Four, Innovative points and strengths of the thesis
- A novel neural long term memory module is proposed: the
- It draws on key elements of human memory mechanisms, such as surprise, momentum, and forgetting, to achieve more efficient memory updating and storage.
- A deep neural network is used as a memory module to give the model more expressive capability.
- Designed the Titans architecture, which combines long-term and short-term memory.
- Three different integration approaches are proposed, providing flexible options for different application scenarios.
- The synergy of the three superheads, Core, Long-term Memory and Persistent Memory, allows the model to process long sequential data more efficiently.

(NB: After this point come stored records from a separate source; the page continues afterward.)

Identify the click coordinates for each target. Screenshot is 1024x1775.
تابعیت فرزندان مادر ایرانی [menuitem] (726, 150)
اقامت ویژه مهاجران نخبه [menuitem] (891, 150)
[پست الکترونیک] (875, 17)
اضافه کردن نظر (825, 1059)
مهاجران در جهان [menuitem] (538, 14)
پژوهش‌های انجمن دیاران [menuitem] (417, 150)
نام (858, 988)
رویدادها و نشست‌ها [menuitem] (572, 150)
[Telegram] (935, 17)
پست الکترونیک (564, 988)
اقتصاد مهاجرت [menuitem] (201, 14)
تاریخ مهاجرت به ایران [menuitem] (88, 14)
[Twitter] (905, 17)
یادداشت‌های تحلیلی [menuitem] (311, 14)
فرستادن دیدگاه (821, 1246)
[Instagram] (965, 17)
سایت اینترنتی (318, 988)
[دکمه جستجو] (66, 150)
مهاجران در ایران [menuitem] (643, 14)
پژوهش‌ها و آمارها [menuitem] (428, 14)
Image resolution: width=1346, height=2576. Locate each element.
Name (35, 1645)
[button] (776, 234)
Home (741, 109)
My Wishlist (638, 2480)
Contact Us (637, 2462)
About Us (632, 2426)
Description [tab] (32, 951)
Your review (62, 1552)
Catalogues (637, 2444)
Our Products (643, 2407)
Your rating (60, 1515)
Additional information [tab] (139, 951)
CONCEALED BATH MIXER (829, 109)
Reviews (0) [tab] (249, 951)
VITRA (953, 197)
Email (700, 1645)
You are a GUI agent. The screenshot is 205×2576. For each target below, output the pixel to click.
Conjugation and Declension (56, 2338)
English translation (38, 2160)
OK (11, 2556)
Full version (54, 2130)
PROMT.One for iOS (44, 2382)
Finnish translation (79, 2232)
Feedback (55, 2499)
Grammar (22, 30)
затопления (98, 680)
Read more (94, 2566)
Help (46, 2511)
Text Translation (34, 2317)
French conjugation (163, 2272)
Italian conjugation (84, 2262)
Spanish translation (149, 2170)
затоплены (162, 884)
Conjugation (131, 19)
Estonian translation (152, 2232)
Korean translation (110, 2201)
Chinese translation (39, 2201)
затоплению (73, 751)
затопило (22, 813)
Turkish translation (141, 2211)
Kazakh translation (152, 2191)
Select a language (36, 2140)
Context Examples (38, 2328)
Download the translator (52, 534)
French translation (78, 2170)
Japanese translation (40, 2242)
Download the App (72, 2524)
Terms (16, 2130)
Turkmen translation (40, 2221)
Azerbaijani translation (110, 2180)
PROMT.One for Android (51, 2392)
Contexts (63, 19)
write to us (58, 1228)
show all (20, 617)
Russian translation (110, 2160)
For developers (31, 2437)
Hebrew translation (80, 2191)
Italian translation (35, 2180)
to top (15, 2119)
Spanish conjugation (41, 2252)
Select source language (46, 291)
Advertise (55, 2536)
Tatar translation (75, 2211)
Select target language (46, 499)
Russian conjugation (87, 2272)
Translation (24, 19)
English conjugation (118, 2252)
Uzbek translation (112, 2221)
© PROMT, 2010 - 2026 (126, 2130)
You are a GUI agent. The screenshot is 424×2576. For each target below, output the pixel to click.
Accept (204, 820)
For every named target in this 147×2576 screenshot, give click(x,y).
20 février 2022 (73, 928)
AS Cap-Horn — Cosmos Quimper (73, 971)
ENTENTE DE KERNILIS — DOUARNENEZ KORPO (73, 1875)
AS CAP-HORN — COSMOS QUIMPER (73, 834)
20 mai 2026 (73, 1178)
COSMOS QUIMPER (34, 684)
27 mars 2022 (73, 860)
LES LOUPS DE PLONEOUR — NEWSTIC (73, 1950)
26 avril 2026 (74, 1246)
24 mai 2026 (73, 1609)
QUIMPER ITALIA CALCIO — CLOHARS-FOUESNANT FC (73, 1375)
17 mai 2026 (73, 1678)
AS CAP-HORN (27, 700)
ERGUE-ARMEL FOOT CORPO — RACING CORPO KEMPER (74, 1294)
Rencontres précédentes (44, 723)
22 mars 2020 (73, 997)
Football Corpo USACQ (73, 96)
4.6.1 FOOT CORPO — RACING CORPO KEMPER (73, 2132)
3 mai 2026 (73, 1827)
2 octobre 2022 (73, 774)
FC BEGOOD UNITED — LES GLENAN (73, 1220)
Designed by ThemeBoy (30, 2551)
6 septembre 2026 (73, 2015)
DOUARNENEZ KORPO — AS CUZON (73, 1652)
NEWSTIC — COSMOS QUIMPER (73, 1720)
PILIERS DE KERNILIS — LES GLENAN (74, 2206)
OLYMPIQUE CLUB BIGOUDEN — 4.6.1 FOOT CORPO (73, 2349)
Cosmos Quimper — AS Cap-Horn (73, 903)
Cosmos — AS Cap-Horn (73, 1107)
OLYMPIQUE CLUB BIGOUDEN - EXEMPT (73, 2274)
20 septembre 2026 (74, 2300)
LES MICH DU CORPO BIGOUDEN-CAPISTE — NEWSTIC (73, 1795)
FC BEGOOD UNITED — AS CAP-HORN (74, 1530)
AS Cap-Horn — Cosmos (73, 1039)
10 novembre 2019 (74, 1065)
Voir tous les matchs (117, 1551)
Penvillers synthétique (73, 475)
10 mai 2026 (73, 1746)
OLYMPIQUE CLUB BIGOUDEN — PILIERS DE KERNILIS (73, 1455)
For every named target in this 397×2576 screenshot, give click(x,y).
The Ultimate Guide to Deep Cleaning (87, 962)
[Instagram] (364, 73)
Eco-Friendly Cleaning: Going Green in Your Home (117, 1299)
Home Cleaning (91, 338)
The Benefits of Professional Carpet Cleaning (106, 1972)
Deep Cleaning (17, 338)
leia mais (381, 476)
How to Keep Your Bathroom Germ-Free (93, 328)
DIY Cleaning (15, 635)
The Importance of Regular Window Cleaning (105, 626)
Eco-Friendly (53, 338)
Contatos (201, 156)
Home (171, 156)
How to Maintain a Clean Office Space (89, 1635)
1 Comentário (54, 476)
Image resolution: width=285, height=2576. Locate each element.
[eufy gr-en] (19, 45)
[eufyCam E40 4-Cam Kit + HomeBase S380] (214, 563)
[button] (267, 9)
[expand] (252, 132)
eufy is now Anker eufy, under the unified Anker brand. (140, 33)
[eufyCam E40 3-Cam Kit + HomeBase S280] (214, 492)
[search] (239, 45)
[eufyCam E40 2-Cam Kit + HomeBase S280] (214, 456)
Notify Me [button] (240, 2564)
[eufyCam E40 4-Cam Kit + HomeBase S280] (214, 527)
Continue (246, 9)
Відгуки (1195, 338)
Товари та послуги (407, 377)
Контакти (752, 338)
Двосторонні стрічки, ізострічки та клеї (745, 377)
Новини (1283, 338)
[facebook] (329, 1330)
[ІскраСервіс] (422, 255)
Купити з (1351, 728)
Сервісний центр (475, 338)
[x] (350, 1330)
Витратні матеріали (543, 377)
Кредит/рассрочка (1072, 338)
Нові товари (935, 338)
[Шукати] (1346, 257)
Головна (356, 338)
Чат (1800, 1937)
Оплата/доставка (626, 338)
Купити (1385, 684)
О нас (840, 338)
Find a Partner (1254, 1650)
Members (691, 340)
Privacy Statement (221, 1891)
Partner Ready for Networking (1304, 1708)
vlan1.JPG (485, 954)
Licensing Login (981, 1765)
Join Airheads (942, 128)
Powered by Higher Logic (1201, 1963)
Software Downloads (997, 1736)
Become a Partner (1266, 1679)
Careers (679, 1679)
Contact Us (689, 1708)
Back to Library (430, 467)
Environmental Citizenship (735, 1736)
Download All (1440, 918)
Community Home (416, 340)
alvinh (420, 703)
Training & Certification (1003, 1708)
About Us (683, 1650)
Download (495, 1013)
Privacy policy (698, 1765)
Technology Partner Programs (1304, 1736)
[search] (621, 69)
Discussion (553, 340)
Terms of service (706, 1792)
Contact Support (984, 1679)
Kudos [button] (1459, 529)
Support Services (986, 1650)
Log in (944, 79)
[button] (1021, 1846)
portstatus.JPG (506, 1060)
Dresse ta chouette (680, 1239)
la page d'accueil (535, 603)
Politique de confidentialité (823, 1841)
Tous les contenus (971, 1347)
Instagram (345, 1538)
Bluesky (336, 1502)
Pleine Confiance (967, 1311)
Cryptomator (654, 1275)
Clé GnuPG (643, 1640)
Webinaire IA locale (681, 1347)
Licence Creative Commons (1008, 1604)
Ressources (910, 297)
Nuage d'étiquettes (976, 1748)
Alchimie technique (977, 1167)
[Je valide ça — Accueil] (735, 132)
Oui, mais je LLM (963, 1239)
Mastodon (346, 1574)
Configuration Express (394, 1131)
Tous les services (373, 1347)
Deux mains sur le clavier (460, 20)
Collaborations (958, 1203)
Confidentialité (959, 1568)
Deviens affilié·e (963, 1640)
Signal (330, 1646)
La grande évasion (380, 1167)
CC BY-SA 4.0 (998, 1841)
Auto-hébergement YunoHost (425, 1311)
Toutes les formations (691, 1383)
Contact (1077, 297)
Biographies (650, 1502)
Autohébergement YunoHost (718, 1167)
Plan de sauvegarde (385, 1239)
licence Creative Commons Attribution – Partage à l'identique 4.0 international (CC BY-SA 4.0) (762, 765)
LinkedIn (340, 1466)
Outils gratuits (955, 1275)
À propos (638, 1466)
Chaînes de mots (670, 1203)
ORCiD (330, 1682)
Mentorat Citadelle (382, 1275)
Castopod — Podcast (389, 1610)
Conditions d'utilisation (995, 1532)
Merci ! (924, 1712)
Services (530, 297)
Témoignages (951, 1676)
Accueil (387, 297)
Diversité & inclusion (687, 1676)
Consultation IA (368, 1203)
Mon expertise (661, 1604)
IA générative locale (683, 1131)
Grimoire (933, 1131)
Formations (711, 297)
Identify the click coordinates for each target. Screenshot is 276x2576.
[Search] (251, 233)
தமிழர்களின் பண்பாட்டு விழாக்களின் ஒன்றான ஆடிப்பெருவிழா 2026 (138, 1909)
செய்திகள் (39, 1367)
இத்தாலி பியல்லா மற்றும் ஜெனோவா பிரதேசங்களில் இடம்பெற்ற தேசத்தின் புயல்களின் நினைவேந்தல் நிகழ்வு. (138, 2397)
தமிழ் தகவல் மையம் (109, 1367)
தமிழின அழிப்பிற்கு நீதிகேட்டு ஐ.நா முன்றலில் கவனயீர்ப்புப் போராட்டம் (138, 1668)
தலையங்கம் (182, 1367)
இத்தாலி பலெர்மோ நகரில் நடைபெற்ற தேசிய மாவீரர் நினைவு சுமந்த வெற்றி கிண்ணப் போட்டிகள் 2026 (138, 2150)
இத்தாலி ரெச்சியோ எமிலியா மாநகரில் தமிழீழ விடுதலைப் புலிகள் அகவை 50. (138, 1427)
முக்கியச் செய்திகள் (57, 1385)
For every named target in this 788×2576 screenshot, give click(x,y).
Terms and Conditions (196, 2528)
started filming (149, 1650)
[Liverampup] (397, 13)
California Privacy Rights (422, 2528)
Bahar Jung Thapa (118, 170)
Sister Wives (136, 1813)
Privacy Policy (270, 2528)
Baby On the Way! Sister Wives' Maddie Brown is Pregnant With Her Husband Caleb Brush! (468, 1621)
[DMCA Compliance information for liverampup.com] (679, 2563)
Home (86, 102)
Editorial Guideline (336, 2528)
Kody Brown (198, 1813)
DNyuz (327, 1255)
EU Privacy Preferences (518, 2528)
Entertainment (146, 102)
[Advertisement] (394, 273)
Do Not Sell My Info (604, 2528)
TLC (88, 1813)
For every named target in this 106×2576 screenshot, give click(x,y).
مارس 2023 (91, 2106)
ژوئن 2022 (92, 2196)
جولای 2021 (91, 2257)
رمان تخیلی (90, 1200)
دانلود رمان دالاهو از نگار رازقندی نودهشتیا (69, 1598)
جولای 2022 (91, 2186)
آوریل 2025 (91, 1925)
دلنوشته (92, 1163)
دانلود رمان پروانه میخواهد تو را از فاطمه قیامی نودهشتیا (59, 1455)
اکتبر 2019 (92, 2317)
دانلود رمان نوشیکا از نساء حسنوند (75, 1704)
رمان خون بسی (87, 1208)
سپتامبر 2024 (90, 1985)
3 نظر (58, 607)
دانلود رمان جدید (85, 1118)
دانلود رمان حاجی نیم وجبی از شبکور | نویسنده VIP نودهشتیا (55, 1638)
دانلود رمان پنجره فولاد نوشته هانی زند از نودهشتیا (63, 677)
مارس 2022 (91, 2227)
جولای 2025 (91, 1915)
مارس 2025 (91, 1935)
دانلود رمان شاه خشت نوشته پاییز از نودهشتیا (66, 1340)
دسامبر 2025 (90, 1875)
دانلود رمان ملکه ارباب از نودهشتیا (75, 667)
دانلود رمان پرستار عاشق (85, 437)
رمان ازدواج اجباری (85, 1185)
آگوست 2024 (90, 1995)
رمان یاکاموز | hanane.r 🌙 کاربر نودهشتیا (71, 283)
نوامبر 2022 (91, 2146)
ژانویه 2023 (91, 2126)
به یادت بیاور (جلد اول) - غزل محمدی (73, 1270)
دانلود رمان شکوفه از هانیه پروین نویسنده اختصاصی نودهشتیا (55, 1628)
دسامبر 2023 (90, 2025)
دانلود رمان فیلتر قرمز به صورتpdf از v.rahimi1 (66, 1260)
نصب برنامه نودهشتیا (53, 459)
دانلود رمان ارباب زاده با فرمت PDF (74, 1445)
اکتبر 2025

- Excels in multiple tasks.
- Whether for language modeling, commonsense reasoning, time series prediction, or DNA modeling, the Titans architecture demonstrates strong performance that outperforms existing Transformer and linear loop models.
- Scalable.
- The ability to maintain high performance over a larger context window opens up the possibility of processing very long sequences.
Five, future outlook
While the Titans architecture has yielded impressive results on a number of fronts, there are still the following directions that deserve further exploration.
- Exploring more complex memory module architectures: the
- For example, introducing hierarchical memory structures or combining memory modules with other models such as graph neural networks.
- Development of more efficient mechanisms for memory updating and storage.
- For example, sparsification techniques or quantization techniques are used to reduce memory consumption and computational costs.
- Applying the Titans architecture to a wider range of applications.
- Examples include video understanding, robot control, recommendation systems, etc.
- Exploring More Effective Training Strategies.
- For example, introducing more advanced optimization algorithms or using meta-learning to accelerate model training.
- Investigating the Interpretability of the Titans Architecture.
- A deeper understanding of how Titans stores and utilizes long term memory information could provide new ideas for building more powerful AI systems.
Six, summarize
The central contribution of this paper is:
- A novel neural long term memory module is proposedThe design is inspired by the human memory system and incorporates key concepts from deep learning such as gradient descent, momentum and weight decay.
- Built the Titans architecture, which organically combines long-term and short-term memory, and explores three different integration methods, providing flexible options for different application scenarios.
- The superior performance of Titans has been verified through rigorous experimentation., which performs well on multiple tasks, especially when dealing with long context tasks, demonstrating strong scalability and higher accuracy.